Nesse livro de pouco volume mas de muito conteúdo, o autor se aprofunda no
passado histórico para desvendar a trajetória dessas e de outras tribos
desde o alvorecer do Estado do Piauí. Valendo-se da escassa bibliografia
existente e de documentos descobertos em pesquisas próprias, descreve como
se deram os aldeamentos indígenas de São João de Sende e São Gonçalo de
Amarante, hoje a cidade de Regeneração, fundada em 1772. Foi o mais
importante aldeamento da então Capitania, onde os indígenas resistiram por
mais longo tempo “à sanha do colonizador branco e chegando até o período
provincial.” Revelaram os antigos donos daquelas terras impressionante
espírito de luta, rebelando-se, recusando-se a plantar, encetando fugas em
massa e reclamando seus direitos, inclusive em viagens para contatos
diretos com as autoridades responsáveis.Mas o elemento branco acabou
dominando, como de resto em todo o país, e o indígena sucumbiu em face da
exploração no trabalho, da dureza do tratamento, da fome e da doença, dos
morticínios e perseguições, além da miscigenação.
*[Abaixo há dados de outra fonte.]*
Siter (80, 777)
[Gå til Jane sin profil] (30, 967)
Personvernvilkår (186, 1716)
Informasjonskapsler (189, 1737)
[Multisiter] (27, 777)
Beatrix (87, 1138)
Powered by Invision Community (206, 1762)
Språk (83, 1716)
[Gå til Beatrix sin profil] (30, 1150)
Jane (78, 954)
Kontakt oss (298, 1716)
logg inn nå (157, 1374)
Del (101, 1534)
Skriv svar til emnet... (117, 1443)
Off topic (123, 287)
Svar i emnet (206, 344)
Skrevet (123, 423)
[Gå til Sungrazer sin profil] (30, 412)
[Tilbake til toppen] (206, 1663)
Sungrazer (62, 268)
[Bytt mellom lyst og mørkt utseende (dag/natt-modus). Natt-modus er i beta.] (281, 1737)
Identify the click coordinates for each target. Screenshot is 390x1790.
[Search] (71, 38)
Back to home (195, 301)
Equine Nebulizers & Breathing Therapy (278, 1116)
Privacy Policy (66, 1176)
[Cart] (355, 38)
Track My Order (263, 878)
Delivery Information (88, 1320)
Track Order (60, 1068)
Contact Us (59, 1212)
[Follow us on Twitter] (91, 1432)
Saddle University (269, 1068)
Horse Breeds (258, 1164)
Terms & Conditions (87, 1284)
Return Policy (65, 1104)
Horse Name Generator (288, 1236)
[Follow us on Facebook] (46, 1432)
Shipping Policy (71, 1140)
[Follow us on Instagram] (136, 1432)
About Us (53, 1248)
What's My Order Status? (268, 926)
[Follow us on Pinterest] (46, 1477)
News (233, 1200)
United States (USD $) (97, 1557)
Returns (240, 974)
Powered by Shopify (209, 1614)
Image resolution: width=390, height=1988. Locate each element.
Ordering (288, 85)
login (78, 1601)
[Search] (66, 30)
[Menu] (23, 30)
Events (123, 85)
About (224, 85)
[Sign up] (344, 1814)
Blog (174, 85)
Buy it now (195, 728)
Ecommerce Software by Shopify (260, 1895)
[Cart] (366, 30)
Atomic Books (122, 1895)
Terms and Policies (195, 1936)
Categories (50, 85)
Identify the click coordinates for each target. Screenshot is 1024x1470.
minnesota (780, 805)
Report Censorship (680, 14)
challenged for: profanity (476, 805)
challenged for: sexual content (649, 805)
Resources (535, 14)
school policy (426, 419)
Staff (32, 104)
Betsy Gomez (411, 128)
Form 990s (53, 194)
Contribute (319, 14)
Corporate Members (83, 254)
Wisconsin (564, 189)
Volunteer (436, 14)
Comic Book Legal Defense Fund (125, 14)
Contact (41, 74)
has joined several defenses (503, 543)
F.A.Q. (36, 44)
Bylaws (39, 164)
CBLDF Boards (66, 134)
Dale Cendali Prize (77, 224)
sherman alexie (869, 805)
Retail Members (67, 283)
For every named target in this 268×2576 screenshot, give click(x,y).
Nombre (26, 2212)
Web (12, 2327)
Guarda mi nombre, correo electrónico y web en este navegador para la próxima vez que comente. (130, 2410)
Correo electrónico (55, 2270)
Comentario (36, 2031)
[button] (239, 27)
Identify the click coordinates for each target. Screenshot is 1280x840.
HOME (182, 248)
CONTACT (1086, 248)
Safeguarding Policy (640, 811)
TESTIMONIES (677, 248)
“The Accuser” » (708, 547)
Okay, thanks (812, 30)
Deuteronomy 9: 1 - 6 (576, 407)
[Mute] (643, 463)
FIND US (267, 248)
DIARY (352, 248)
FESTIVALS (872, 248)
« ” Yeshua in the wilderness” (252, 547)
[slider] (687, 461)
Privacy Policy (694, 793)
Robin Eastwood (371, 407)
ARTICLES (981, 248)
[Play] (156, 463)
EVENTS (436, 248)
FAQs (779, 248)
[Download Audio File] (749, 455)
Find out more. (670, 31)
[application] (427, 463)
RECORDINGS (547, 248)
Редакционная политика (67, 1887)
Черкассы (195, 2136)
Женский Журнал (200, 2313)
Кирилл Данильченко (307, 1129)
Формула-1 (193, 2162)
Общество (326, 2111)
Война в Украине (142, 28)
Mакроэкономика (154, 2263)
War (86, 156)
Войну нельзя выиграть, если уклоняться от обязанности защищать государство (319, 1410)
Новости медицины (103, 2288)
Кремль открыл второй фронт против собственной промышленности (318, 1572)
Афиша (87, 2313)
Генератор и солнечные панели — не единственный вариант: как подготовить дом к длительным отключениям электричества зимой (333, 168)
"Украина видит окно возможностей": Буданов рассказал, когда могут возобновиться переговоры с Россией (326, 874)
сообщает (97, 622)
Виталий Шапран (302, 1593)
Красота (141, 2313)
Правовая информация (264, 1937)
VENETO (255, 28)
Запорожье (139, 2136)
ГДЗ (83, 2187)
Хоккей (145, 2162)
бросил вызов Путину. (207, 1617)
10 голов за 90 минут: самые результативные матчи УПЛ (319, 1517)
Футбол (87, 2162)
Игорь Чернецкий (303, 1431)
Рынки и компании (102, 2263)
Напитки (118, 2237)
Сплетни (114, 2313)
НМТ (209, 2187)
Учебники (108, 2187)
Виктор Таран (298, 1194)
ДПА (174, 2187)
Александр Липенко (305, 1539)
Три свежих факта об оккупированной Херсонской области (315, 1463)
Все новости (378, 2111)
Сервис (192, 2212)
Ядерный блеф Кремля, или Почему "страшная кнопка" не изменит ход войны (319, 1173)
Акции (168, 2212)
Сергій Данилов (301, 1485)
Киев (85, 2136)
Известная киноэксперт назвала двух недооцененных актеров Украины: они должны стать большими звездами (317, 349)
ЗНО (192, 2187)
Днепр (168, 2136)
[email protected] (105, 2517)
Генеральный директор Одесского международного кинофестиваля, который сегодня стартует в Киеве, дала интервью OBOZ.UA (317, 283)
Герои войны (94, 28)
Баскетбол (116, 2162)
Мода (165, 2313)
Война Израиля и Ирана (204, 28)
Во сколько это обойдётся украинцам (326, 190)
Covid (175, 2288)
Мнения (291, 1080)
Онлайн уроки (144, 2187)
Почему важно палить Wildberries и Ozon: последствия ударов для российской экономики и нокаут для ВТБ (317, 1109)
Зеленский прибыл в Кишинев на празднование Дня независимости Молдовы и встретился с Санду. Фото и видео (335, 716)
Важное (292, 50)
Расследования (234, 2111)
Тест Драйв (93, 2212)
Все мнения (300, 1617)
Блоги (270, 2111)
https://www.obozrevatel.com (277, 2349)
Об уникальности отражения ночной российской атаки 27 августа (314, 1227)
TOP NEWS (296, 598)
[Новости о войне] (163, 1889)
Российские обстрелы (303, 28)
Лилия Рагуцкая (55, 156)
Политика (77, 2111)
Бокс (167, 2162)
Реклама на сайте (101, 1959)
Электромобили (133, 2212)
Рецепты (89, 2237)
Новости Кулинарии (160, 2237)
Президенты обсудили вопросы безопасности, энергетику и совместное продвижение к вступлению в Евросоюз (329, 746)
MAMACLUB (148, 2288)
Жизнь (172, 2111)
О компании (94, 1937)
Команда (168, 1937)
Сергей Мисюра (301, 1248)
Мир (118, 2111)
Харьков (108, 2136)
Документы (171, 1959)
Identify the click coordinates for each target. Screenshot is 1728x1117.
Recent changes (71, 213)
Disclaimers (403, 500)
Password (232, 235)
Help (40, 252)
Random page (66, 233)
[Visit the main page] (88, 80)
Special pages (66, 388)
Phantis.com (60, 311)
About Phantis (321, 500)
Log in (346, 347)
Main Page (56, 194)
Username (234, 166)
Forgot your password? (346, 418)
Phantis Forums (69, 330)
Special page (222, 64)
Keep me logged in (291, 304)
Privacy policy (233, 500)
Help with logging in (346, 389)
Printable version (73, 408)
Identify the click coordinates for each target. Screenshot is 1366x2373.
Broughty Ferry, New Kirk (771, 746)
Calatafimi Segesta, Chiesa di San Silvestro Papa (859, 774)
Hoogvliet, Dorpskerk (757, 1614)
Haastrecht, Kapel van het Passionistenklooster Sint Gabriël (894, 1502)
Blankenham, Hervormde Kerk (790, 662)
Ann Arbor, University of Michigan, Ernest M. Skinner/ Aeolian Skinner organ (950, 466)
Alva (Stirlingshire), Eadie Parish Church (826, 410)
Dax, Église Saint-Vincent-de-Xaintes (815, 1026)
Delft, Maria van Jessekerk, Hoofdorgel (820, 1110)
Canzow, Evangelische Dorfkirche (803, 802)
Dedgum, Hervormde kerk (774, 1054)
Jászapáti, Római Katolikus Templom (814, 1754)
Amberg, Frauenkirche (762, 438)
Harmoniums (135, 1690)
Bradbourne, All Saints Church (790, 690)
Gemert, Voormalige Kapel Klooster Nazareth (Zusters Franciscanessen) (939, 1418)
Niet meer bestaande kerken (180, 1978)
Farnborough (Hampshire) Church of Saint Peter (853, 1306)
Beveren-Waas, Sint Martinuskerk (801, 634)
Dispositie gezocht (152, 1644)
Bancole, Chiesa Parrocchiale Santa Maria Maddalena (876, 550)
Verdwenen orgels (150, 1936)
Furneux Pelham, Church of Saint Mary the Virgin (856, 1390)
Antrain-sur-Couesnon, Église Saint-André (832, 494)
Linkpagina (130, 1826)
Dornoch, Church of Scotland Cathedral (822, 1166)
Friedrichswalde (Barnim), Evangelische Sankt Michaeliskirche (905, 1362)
Não obstante, o sangue
índio permaneceu no substrato, denunciando sua presença no caráter do povo
de Regeneração, nome que bem simboliza o seu ideal de construir um futuro
de justiça e paz.
Lá como aqui, a violência sem limites acompanhou a invasão branca das
terras indígenas. Num procedimento que caracterizaria hoje autêntico
terrorismo estatal, os morticínios se sucederam (o autor os define como
indiocídios), a redução dos índios à condição de escravos, as prisões
em verdadeiros campos de concentração, o uso do tronco e da chibata,
medidas que, a rigor, seriam desnecessárias, uma vez que o branco,
detentor de tecnologia muito mais avançada, não sofria ameaça real por
parte do indígena. Aqui em Santa Catarina se notabilizaram os bugreiros,
especialistas no extermínio dos bugres, alguns deles mantendo verdadeiros
esquadrões da morte. Atacavam os indígenas pela madrugada, quando ainda
dormiam, semeando o terror, passando os homens pelas armas e até algumas
mulheres mais valentes, aprisionando moças e crianças, depois levadas para
trabalhar em casas de família. Tudo isso mantido com as contribuições de
empresários e aos olhos de todas as autoridades. Muito escrevi sobre isso,
como também o fez o Prof. Sílvio Coelho dos Santos.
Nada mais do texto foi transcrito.